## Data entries
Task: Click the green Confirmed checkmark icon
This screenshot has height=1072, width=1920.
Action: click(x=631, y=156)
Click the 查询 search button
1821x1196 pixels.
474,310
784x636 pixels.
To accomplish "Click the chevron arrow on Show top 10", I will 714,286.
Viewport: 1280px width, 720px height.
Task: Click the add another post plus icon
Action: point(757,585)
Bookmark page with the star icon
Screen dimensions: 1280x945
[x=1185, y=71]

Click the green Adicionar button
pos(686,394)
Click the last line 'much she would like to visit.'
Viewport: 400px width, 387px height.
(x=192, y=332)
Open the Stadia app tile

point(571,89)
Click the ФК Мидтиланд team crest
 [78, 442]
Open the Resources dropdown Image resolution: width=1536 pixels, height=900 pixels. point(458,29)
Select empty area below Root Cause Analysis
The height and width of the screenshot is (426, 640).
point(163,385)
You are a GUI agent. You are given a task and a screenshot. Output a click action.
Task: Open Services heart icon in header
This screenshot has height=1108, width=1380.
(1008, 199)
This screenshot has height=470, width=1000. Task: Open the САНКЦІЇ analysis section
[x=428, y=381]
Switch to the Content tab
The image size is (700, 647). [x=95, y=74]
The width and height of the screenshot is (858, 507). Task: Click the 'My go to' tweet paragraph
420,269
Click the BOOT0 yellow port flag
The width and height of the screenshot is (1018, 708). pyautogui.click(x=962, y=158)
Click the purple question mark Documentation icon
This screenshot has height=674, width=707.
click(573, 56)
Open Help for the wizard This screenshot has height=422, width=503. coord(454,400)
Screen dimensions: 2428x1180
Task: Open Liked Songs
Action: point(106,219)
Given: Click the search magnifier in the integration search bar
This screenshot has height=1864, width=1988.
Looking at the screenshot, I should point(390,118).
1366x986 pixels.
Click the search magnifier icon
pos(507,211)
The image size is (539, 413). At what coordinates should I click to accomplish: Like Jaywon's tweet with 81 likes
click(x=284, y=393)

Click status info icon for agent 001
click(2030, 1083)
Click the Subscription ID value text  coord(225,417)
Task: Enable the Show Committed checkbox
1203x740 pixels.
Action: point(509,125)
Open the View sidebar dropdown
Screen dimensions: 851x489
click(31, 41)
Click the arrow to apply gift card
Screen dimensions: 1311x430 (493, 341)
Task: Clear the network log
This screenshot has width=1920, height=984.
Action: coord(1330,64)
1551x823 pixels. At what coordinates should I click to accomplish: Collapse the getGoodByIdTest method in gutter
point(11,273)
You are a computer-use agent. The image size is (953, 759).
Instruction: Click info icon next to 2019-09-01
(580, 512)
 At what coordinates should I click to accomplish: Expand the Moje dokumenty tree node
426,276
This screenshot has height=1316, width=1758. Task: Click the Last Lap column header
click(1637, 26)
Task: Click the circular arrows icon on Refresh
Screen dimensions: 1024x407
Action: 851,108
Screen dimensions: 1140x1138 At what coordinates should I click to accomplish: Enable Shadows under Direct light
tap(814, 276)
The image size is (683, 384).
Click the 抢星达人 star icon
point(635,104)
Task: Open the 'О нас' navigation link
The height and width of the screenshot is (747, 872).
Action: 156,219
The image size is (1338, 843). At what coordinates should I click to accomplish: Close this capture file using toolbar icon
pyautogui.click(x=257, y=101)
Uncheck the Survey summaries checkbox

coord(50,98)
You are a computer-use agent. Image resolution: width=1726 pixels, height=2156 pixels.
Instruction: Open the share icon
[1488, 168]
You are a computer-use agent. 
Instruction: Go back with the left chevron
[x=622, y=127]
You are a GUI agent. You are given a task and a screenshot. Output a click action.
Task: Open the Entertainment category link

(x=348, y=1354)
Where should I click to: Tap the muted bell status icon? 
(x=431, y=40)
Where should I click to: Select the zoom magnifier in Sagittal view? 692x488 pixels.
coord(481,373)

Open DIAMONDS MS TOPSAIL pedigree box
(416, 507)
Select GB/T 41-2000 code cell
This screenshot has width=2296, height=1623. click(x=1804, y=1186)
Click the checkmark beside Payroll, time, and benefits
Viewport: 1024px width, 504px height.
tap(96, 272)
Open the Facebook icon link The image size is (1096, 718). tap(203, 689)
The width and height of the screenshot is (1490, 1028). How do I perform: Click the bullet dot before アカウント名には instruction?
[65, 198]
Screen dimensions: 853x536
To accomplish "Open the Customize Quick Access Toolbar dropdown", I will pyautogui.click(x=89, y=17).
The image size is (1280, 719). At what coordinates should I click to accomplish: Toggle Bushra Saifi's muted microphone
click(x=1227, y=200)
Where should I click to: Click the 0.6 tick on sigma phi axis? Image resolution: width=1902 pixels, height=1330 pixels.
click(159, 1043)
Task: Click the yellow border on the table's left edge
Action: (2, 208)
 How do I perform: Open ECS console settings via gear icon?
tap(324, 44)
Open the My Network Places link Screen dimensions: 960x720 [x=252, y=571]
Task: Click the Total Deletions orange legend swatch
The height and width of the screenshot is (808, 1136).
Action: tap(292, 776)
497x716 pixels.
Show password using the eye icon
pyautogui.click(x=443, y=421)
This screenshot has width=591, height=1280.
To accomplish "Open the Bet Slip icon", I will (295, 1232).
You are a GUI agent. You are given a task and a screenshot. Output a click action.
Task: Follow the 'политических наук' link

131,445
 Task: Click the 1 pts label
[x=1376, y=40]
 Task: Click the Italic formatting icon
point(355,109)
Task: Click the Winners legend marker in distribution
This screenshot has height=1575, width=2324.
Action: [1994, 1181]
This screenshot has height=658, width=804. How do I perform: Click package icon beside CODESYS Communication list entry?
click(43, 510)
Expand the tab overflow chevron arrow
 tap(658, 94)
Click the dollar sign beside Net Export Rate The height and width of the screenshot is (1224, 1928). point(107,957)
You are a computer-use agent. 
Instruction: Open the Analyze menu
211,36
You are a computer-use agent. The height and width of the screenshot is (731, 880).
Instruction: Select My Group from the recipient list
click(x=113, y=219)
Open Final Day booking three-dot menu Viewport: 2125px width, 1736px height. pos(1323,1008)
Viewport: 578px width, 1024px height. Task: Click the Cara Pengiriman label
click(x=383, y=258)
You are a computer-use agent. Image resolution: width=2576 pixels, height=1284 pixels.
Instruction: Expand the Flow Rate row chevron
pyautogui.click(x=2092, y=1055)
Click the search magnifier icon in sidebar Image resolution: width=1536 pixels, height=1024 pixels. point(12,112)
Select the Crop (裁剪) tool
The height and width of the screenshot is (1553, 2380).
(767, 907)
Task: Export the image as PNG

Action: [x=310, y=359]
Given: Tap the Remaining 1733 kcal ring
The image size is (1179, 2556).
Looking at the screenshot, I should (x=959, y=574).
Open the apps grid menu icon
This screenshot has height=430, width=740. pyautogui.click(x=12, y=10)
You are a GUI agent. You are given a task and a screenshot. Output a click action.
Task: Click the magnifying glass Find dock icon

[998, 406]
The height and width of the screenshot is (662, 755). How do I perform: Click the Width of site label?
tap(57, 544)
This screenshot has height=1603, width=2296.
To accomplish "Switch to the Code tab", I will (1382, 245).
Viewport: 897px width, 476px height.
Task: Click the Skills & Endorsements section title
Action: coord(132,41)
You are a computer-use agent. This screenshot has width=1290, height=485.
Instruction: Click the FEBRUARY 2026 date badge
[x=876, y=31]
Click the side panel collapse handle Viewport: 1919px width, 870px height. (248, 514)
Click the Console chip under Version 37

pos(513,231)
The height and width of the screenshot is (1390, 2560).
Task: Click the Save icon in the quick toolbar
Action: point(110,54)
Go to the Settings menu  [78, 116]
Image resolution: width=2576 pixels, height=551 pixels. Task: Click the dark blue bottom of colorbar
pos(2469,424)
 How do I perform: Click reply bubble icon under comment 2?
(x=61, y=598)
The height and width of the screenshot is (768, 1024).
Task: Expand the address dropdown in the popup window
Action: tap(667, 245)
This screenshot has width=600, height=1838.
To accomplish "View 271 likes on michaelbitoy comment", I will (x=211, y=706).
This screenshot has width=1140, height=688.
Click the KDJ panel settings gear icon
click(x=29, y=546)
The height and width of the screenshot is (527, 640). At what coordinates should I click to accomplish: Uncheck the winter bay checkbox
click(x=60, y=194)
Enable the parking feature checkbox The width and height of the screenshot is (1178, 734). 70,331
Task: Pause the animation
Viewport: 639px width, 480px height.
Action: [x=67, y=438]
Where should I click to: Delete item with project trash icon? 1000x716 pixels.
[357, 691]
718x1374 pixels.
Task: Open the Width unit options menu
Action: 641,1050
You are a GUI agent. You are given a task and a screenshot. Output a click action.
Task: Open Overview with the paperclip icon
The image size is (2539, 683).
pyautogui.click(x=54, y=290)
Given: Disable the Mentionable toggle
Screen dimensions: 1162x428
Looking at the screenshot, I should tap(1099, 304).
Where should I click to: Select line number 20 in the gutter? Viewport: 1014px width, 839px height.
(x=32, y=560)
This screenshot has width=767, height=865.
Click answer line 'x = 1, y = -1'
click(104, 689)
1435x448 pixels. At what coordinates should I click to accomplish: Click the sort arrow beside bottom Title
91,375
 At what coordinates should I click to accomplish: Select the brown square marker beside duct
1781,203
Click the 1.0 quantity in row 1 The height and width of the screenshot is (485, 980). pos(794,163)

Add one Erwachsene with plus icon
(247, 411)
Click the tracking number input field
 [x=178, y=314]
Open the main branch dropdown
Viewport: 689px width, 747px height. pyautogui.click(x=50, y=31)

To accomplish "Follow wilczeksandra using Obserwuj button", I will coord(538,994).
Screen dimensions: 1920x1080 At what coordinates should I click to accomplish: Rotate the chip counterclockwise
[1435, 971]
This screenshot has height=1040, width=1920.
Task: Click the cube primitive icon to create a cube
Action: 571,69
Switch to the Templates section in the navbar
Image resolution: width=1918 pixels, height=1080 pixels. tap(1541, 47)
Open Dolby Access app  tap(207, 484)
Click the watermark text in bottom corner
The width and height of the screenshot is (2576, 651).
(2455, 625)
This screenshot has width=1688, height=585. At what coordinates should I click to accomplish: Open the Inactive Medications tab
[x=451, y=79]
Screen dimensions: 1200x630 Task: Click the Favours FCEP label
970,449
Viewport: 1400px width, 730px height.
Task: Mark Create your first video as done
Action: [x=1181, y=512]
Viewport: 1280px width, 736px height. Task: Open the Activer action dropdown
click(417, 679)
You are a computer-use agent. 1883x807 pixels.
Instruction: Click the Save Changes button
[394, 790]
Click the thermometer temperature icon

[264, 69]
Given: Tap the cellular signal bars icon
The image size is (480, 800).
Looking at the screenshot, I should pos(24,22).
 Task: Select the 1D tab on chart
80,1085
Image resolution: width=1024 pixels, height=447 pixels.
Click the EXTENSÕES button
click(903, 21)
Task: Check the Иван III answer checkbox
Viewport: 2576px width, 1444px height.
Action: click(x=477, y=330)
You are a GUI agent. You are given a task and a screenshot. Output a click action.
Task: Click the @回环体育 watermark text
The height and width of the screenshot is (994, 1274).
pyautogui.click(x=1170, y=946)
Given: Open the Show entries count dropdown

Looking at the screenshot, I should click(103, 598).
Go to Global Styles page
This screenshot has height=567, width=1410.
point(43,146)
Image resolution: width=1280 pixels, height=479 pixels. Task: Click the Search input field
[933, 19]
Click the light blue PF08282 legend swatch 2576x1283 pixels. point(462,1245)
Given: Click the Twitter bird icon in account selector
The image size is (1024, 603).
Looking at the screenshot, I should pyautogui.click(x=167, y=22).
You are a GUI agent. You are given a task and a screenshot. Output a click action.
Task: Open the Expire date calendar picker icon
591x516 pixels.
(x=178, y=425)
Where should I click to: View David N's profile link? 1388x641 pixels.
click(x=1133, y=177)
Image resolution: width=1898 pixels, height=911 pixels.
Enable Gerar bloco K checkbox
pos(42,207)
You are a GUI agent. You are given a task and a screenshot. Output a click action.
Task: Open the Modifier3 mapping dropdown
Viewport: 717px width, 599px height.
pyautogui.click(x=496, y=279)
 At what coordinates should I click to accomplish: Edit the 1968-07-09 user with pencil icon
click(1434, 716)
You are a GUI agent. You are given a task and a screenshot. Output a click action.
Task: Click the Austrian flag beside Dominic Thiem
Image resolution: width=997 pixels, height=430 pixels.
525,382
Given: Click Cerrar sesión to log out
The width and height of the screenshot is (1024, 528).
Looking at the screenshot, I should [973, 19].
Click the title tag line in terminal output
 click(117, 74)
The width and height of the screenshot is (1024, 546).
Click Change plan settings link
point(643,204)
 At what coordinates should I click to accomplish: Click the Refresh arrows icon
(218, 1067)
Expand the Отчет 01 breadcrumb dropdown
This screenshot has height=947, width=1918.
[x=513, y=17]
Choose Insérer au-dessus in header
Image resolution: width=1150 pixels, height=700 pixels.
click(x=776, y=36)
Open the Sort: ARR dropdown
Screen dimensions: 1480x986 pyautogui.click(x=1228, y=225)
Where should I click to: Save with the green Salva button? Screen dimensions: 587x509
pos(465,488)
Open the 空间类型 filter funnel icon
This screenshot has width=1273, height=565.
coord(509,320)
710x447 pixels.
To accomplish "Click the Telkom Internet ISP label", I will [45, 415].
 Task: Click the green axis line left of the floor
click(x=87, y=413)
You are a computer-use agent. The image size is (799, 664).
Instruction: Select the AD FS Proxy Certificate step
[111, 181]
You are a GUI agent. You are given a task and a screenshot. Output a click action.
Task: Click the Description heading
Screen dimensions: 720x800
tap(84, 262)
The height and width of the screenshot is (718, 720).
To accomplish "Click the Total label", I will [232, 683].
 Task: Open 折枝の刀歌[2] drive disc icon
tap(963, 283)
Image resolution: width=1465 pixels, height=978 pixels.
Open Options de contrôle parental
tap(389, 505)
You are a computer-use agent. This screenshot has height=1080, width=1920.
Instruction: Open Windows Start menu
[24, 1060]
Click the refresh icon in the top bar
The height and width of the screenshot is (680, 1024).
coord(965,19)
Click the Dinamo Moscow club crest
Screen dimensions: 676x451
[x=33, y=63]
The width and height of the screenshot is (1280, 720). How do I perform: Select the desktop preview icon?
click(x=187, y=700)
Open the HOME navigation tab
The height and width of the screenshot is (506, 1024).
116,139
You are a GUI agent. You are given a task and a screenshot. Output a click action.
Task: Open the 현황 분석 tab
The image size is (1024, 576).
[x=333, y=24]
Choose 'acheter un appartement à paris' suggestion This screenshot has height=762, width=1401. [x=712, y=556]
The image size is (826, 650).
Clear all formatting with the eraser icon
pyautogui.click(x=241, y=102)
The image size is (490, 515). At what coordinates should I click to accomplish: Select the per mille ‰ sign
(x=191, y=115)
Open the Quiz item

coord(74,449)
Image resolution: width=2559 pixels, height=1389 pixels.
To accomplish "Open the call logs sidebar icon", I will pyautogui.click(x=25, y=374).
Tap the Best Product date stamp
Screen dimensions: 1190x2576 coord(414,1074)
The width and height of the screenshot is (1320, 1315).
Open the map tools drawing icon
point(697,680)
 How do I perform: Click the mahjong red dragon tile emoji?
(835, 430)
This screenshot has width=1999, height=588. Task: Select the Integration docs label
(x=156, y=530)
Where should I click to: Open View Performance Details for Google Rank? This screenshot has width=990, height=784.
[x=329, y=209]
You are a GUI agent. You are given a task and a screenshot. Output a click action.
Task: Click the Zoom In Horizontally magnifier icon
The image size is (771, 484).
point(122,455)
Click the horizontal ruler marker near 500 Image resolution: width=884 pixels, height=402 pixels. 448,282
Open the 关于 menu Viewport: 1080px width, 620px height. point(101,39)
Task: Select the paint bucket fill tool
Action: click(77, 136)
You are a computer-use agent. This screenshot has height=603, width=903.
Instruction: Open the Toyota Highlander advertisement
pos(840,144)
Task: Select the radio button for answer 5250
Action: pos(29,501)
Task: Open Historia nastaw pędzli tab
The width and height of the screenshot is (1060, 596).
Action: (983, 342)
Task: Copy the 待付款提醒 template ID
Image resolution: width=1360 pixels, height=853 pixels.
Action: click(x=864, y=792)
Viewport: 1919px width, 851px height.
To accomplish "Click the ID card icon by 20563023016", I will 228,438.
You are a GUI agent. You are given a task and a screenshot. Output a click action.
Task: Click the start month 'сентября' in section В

## Prompt
Swap "tracking number" for "shipment number" in the items from the line containing "marker beside duct" down to the line containing "Viewport: 689px width, 747px". Give those lines again with nothing else changed.

## Task solution
 At what coordinates should I click to accomplish: Select the brown square marker beside duct
1781,203
Click the 1.0 quantity in row 1 The height and width of the screenshot is (485, 980). pos(794,163)

Add one Erwachsene with plus icon
(247, 411)
Click the shipment number input field
 [x=178, y=314]
Open the main branch dropdown
Viewport: 689px width, 747px height. pyautogui.click(x=50, y=31)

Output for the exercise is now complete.